The following document lists the file abstract/DLAMBERT_DLL002.abs
from catalogue VI/111.
A plain copy of the file
(without headers/trailers) may be downloaded.
Analyses of photospheric spectra of stars are vital tools for our understanding of issues from the origin of the Universe, the evolution of the Galaxy to the lives of stars. Contemporary analyses of spectra depend on model stellar atmospheres computed usually from a set of simplifying assumptions: plane-parallel homogeneous layers in radiative/convective hydrostatic and local themodynamic equilibrium. Only few attempts have been made to derive atmospheric structures as direct as possible from observations, i.e. to construct empirical atmospheres. With new observational methods, and new wavelength regions opening up, it is very important to try such methods. In this respect the infrared spectral region offers new and unique possibilities. This proposal considers such atmospheres of cool dwarf stars whose chemical compositions are unique clues to the early evolution of the Galaxy.

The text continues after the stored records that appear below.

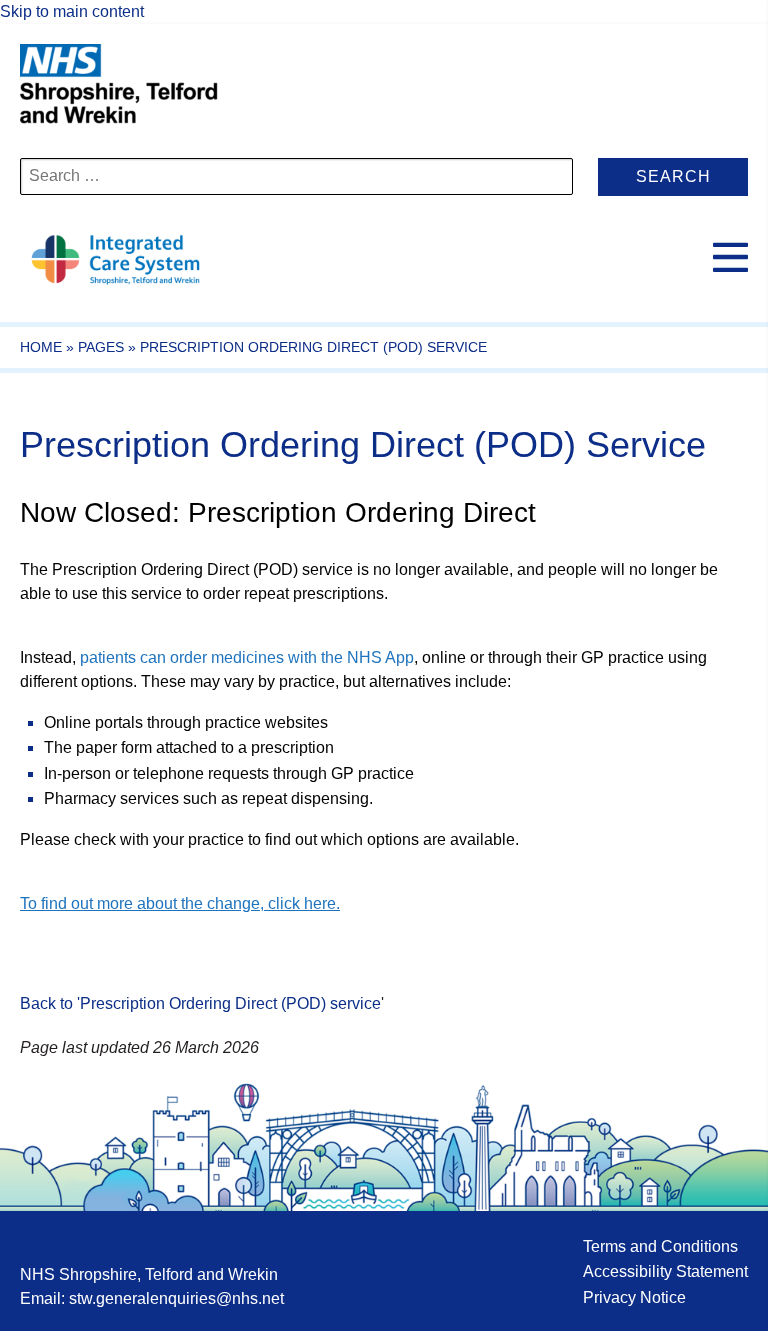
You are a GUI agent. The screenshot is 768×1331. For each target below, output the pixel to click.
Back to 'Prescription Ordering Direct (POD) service (200, 1003)
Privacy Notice (634, 1297)
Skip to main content (72, 11)
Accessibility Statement (665, 1271)
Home (41, 347)
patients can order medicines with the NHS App (247, 657)
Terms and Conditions (660, 1246)
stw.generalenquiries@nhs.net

The study is motivated by the power of ISO photometry to measure the temperature in the upper photospheric layers: the opacity in the infrared is provided by the free-free transitions of the H- ion and scales as wavelength-squared. Hence, a large range of depths is sampled by the flux between 3 to 120 micron. Previous studies of optical line and continuous spectra suggest that theoretical model atmospheres do not yet adequately represent the real atmospheres of cool dwarf stars. This is the case, for instance, of the very metal-poor star HD140283 for which standard model atmospheres with usual mixing length values seem to be unable to provide simultaneous fits to the H Alpha and Beta lines, and show a temperature distribution which is considerably hoter than that predicted by theoretical models in the lower layers. These inadequacies also motivate the study.